Ard v. State

259 Ind. 161 | Ind. | 1972

Givan, J.

Appellant was charged by affidavit with second degree burglary of Arndt’s Tavern on July 21, 1970. Trial by jury resulted in a verdict of guilty as charged. Appellant was sentenced to the Indiana State Prison for a period of not less than two nor more than five years.

The record reveals the following:

On the night of July 21, 1970, Mary Webb and Louis McCray had a conversation with the appellant wherein he stated that he was a “Blacksone Ranger” and was going to make a “hit” and told them if they said anything to anyone that he would “get” Louis McCray. This conversation took place *162next door to Arndt’s Tavern. Mary Webb testified that shortly after the conversation she heard the sound of breaking glass at the rear of the tavern. That night the tavern was broken into and bottles of liquor removed from the premises. An automobile fitting the description of appellant’s car was seen by police leaving the scene of the crime. The information was dispatched to other police cars in the area. A police officer in a patrol car, after receiving this communication, stopped the appellant some four blocks from the tavern. The appellant, who was driving, immediately got out of the car to talk with the police officer. The officer looked in the car and saw bottles of liquor in both the front and back seats of the car. Cornelius Singleton and Robert Upshire were in the automobile with the appellant.

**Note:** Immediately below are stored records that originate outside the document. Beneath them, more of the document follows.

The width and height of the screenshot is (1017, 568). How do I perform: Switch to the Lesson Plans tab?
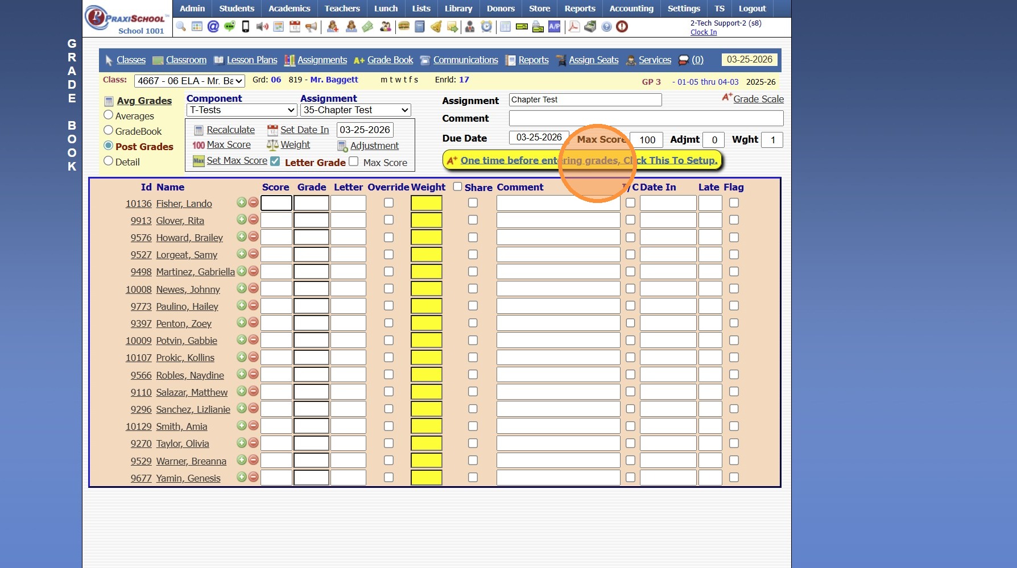click(251, 60)
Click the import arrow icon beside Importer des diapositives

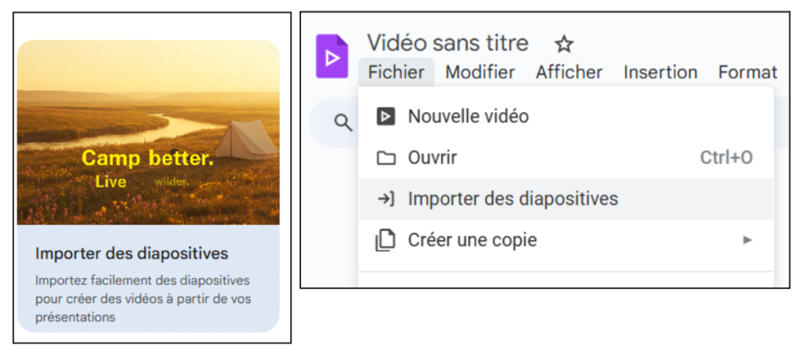386,199
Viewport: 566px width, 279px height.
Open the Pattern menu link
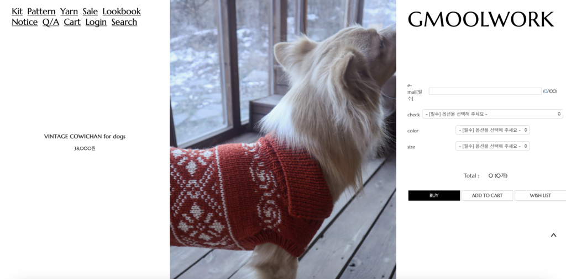coord(41,12)
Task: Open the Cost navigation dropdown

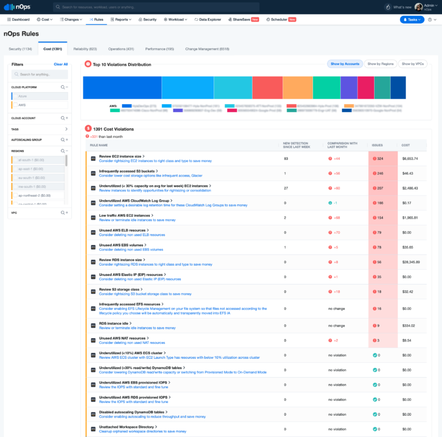Action: [x=47, y=20]
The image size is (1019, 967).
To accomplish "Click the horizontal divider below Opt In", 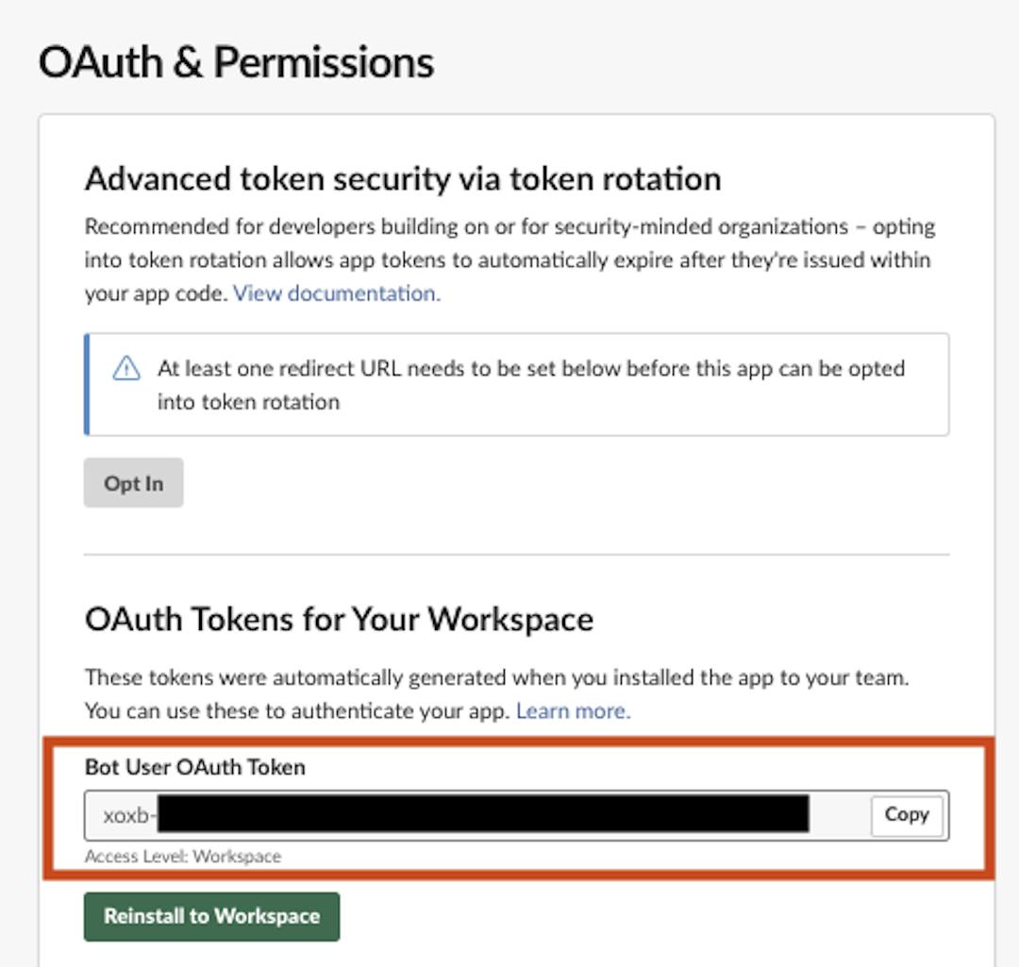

Singleton testified that the appellant owed him some money and promised to get it for him. He had met the appellant and Azell Bailey at Arndt’s Tavern. Singleton gave Bailey a lug wrench and stood watch. He testified that he heard glass breaking and saw a light go off in the building. The appellant and Bailey returned with cases of whiskey, after which they made three or four trips back into the tavern and carried out more liquor.

After they left Arndt’s Tavern they went to the parking lot of Sammy’s Tavern where they sold some of the liquor and gave some away.

Appellant, Bailey and Singleton then left Sammy’s Tavern and put the remaining liquor in an abandoned car.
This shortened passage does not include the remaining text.